▶ _Task item_: Can you rewrite the material below with "screenshot" substituted by "screen capture" and nothing else altered? Begin at the start of the material and stop after the line that contains "media-resolution: 960 x".
────────────────
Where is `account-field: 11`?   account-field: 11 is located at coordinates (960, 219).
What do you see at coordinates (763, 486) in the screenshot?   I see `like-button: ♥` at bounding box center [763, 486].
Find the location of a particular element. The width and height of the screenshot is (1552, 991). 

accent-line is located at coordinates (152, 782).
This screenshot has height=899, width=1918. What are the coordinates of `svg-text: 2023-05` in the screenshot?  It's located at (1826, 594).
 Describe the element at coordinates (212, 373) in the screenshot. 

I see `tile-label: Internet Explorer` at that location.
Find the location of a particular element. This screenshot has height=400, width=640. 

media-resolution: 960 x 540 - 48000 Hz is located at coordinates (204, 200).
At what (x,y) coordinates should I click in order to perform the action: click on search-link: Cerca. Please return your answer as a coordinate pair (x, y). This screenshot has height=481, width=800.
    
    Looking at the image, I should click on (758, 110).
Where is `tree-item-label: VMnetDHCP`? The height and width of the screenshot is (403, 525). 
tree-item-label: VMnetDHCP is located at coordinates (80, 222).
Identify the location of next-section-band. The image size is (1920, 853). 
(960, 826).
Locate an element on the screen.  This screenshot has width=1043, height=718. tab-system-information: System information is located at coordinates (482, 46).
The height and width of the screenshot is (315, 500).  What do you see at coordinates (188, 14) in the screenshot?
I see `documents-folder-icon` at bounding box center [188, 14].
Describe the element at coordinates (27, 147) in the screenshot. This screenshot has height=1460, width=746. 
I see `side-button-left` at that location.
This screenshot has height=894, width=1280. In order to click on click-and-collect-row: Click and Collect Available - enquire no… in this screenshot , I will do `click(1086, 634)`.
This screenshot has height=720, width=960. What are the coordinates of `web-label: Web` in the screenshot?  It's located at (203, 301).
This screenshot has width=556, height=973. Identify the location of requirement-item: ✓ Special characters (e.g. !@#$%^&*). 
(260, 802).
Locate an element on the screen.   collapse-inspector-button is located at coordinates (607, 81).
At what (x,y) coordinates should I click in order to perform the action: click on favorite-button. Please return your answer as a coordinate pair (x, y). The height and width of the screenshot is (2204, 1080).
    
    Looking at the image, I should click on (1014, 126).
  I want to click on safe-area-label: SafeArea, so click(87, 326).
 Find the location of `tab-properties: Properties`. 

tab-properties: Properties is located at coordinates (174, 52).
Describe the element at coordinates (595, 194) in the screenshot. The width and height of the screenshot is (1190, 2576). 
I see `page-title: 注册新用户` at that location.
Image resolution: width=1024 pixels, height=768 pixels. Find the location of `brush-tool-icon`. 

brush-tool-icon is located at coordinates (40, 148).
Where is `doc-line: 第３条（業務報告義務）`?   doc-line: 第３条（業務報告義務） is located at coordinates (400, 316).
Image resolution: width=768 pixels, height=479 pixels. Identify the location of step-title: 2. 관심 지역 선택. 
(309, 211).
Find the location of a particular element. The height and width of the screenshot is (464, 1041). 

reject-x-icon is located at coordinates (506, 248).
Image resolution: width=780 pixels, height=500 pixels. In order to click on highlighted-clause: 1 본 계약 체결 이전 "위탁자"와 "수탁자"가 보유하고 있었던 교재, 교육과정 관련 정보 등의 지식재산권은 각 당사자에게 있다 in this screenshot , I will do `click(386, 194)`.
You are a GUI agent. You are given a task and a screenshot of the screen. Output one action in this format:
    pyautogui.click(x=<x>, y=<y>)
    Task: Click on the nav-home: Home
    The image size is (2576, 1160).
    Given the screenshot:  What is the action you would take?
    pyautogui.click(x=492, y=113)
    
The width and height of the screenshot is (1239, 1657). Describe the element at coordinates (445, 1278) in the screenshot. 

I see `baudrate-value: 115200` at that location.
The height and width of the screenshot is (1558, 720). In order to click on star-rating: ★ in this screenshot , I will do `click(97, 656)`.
────────────────
▶ _Solved exercise_:
Where is `account-field: 11`?   account-field: 11 is located at coordinates (960, 219).
What do you see at coordinates (763, 486) in the screen capture?   I see `like-button: ♥` at bounding box center [763, 486].
Find the location of a particular element. The width and height of the screen capture is (1552, 991). 

accent-line is located at coordinates (152, 782).
This screen capture has height=899, width=1918. What are the coordinates of `svg-text: 2023-05` in the screen capture?  It's located at (1826, 594).
 Describe the element at coordinates (212, 373) in the screen capture. 

I see `tile-label: Internet Explorer` at that location.
Find the location of a particular element. This screen capture has height=400, width=640. 

media-resolution: 960 x 540 - 48000 Hz is located at coordinates (204, 200).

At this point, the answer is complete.